Il est, certes, utile que les élèves découvrent à l’entrée du collège, et tout au long de celui-ci, la spécificité des disciplines scolaires, mais il est regrettable que la finalité réelle du collège se réduise à cela, faisant ainsi de la scolarité obligatoire une machine à exclure. Nous oublions souvent que, dans ces quatre années, les enfants entrent – progressivement ou brutalement – dans l’adolescence, expérience qui confronte le jeune à la réalité des règles du monde adulte, aux changements corporels, aux changements de rythmes de vie, de relations aux autres. Face à l’inquiétude généralisée et croissante de nos sociétés, il n’est pas toujours facile de grandir… C’est pourquoi il faut que le collège soit vraiment repensé comme un temps d’apprentissage spécifique, une expérience scolaire et personnelle qui ouvre sur la réalité de la formation tout au long de la vie et la vie de citoyen.
Il va donc falloir passer du courage politique au courage tout court, dans le travail de mise en place de la réforme. De nombreux changements vont intervenir en même temps pour la rentrée prochaine : la mise en place de nouveaux cycles, dont le cycle 3 associant école élémentaire et collège (CM1, CM2, 6ème), un socle commun remanié et de nouveaux programmes, du CP à la troisième, un nouveau cadre d’évaluation des acquis, etc.
Il faut respecter les exigences inscrites dans la loi : les cycles – et notamment le cycle 3 à propos de l’évaluation qui doit être cohérente et continue du CM1 à la 6ème -, un apprentissage de la langue écrite renforcé, des langues véritablement « vivantes » pour toutes et tous, la coopération entre élèves, la découverte des disciplines et des métiers par tous, la formation citoyenne en actes, une éducation culturelle et artistique exigeante, des travaux interdisciplinaires qui ne soient pas une « soupape de sureté » récréative, mais bien le moyen de donner un nouveau sens aux disciplines et de mobiliser les élèves sur elles, etc.
« Nous devons travailler avec les parents »
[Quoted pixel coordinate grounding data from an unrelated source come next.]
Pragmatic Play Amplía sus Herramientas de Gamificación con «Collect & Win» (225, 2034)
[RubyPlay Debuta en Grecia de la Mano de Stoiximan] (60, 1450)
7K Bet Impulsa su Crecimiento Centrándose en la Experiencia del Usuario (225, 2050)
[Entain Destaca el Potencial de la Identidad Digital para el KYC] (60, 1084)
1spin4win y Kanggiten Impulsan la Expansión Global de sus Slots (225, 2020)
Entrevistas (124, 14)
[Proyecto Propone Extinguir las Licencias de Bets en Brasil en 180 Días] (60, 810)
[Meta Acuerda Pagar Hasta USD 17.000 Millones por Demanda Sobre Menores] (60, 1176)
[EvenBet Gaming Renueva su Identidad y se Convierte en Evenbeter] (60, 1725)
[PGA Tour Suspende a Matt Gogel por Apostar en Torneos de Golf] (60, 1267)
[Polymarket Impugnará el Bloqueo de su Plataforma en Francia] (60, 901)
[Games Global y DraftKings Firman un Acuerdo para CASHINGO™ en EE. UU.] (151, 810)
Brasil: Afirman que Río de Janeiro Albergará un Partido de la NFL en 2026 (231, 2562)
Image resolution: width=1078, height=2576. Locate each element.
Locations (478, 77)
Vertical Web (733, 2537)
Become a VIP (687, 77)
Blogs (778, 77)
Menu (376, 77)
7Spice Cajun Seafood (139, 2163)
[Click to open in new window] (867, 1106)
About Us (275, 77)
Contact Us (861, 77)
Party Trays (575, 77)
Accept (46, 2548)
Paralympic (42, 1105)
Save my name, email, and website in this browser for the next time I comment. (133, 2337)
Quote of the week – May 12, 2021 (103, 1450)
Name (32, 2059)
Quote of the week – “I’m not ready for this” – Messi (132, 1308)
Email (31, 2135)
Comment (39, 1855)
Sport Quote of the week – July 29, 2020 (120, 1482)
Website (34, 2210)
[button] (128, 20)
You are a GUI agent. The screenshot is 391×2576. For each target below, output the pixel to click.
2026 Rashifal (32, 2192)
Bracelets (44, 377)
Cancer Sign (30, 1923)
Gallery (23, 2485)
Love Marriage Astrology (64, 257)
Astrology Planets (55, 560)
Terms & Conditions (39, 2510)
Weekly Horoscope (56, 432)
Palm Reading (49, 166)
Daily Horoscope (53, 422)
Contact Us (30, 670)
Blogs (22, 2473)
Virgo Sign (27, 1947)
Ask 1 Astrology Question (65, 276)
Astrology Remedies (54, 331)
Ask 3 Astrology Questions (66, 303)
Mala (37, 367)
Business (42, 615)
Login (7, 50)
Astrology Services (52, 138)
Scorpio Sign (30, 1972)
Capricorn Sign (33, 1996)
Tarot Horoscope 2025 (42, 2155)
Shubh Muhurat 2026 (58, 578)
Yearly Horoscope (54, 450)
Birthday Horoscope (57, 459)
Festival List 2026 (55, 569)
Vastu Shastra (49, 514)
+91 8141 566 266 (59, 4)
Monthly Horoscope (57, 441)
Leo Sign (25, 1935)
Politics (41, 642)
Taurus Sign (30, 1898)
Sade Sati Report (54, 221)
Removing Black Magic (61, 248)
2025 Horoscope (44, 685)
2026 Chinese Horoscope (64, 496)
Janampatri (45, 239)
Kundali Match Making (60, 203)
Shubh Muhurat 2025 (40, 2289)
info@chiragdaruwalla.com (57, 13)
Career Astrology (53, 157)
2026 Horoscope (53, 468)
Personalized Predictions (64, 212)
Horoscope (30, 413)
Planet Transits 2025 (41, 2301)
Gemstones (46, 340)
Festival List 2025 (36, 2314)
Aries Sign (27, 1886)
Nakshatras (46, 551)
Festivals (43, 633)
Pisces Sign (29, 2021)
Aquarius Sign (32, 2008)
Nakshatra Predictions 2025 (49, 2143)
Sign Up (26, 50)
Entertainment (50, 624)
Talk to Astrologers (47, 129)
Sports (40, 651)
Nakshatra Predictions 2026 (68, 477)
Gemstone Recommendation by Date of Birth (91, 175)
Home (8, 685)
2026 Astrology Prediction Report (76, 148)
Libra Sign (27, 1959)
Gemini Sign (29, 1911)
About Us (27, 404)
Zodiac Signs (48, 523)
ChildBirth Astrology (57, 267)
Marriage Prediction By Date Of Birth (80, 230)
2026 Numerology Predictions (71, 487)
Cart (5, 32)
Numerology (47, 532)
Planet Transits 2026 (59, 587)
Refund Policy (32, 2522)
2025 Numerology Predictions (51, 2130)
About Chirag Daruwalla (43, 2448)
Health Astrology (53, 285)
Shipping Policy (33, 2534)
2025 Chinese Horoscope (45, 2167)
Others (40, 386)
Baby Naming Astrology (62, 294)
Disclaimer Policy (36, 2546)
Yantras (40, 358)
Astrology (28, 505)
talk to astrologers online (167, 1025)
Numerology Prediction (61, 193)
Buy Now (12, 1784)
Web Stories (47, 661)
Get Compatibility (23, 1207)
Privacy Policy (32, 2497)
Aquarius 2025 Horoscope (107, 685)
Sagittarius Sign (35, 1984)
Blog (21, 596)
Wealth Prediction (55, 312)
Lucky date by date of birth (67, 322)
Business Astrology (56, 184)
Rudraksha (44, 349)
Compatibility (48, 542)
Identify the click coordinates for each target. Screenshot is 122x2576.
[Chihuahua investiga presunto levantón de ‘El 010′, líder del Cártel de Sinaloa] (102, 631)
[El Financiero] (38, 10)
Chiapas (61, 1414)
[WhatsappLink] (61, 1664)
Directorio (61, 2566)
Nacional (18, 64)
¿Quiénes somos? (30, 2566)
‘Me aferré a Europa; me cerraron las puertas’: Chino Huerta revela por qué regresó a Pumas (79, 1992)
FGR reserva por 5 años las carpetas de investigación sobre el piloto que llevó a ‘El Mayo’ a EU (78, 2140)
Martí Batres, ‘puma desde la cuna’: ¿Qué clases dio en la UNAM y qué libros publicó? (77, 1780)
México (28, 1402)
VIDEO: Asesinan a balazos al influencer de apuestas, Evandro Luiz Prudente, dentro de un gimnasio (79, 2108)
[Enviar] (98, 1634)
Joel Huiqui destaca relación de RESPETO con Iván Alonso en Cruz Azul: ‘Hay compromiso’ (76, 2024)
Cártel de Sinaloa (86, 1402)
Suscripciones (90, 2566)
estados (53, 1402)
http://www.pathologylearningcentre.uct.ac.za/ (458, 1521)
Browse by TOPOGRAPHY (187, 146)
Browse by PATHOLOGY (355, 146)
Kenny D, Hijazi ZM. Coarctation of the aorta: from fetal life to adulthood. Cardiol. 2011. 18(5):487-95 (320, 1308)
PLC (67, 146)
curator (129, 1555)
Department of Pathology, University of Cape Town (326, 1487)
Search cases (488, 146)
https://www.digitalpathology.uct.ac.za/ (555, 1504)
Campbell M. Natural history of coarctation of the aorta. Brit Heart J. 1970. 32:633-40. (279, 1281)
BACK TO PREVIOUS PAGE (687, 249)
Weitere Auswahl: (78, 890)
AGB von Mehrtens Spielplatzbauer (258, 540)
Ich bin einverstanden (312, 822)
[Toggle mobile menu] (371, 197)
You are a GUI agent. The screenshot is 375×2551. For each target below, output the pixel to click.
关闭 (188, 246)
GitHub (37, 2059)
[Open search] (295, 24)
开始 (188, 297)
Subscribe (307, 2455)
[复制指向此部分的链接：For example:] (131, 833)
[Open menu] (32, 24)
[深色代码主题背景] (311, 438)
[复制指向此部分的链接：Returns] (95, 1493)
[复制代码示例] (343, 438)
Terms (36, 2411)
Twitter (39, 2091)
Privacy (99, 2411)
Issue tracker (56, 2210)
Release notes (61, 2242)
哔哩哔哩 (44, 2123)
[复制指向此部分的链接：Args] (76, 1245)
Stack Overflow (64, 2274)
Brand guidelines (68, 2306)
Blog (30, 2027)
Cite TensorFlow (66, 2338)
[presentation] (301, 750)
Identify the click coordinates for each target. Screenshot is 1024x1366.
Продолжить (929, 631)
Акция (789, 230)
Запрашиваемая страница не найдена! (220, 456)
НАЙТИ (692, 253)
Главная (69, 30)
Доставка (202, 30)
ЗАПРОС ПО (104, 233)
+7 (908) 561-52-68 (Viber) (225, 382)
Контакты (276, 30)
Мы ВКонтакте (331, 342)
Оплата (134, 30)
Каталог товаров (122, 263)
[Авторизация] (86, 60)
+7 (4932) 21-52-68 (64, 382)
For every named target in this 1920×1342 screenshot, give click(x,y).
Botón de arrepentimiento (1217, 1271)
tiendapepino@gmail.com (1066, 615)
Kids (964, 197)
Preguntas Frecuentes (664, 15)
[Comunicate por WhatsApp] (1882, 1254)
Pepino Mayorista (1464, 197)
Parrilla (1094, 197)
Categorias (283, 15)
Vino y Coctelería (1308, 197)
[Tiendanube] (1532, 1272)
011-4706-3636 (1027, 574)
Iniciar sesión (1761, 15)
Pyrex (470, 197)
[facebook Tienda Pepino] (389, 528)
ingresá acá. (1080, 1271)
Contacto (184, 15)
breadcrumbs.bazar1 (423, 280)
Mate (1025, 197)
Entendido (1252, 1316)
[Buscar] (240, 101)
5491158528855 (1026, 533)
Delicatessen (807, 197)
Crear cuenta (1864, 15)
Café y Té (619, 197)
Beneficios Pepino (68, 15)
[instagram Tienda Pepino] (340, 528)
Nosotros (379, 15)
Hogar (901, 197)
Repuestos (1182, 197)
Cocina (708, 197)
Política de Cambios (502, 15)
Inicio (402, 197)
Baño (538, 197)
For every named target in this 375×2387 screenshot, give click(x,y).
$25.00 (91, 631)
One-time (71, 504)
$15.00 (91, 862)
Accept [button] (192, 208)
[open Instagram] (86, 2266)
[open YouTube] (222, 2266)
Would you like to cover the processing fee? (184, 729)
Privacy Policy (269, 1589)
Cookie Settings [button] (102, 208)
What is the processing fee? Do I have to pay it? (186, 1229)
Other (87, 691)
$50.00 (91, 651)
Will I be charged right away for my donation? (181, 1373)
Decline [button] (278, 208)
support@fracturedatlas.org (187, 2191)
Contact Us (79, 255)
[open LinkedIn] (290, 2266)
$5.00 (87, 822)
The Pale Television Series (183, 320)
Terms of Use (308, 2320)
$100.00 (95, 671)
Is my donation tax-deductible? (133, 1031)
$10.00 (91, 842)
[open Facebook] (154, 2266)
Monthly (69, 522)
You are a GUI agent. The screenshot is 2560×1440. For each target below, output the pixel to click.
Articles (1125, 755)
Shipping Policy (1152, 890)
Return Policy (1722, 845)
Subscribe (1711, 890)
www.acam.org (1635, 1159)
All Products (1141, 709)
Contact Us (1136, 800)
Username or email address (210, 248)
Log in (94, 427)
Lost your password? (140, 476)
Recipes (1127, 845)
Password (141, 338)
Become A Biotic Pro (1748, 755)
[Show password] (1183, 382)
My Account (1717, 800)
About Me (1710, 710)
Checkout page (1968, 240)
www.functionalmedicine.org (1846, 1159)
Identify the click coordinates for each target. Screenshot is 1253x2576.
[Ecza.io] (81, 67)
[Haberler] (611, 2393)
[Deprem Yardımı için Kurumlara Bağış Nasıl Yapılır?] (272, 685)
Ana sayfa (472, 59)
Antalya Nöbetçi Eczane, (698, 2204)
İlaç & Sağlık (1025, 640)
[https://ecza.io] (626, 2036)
C’est pourquoi la formation continue doit tenir les promesses attendues par les équipes pédagogiques en partant de leurs besoins, de leur histoire, de leurs projets et en leur permettant d’inventer les moyens pour atteindre les objectifs nationaux. Il faut leur faire confiance et leur laisser du temps pour qu’elles puissent fixer des priorités de mise en Å“uvre, pour qu’elles puissent mettre en place des outils pertinents de suivi des acquis que les élèves et les parents puissent s’approprier (portfolio, carnet de bord…).
L’interdisciplinarité, comme l’approche éducative globale, ne se décrètent pas d’en-haut. C’est pourquoi il faut laisser de l’espace à des acteurs essentiels de la réforme : les parents, souvent inquiets et perplexes face à des changements multiformes (évaluation, intitulé des cours) : nous devons travailler avec eux, les associer réellement à ces réflexions. Les élèves enfin doivent être accompagnés vers de nouveaux rôles d’élèves à imaginer : plus autonomes dans le collège, plus responsables face à leur environnement proche ou lointain, plus coopératifs et solidaires. C’est ce qui les attend dans le monde que nous voulons pour demain.